> [WORK INSTRUCTIONS]: Set down the data again word for word. Skip any pictures.

Collected data:

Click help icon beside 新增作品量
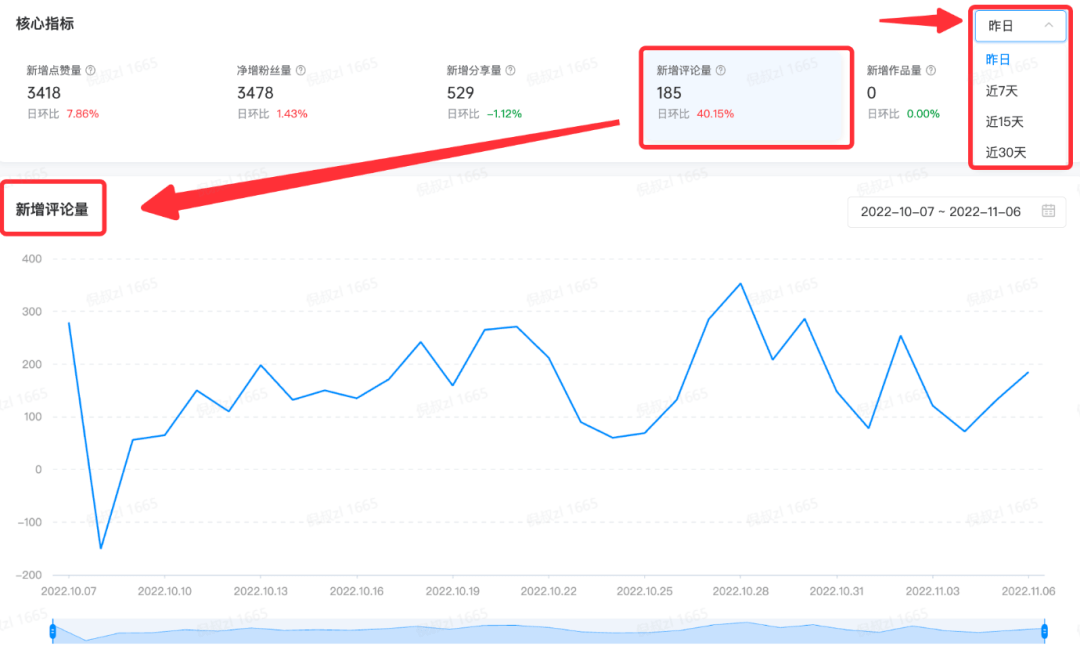This screenshot has height=646, width=1080. click(x=930, y=71)
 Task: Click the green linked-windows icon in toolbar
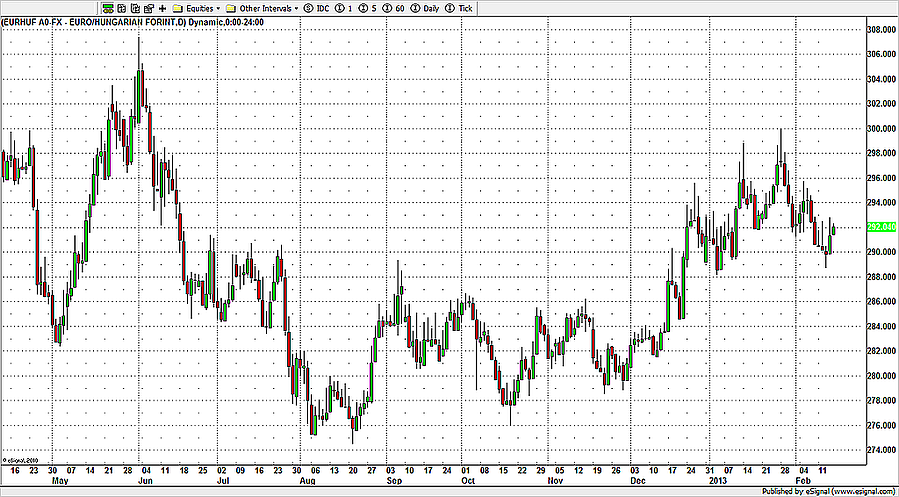pos(108,7)
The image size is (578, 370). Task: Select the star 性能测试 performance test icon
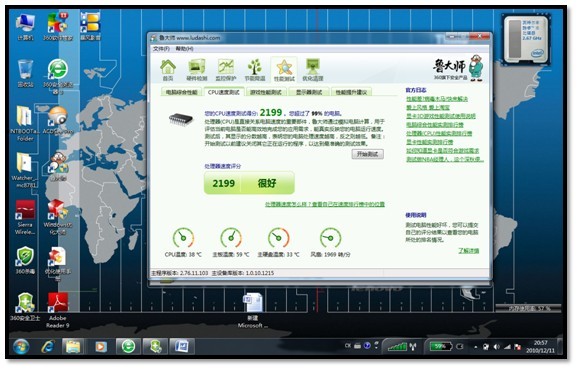point(284,70)
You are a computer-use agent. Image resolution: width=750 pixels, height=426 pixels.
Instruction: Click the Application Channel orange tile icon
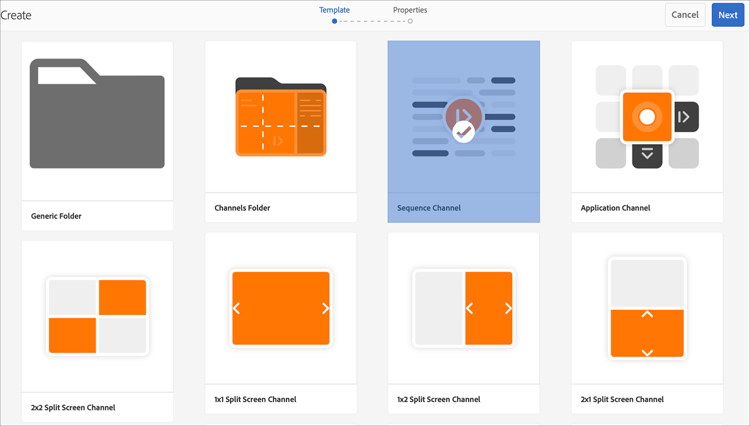pos(647,117)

> [ANSWER TO THE PROBLEM]:
Click help icon beside 新增作品量
This screenshot has height=646, width=1080. click(x=930, y=71)
 Task: Click the green linked-windows icon in toolbar
pos(108,7)
The image size is (578, 370). Task: Select the star 性能测试 performance test icon
point(284,70)
You are a computer-use agent. Image resolution: width=750 pixels, height=426 pixels.
Instruction: Click the Application Channel orange tile icon
pos(647,117)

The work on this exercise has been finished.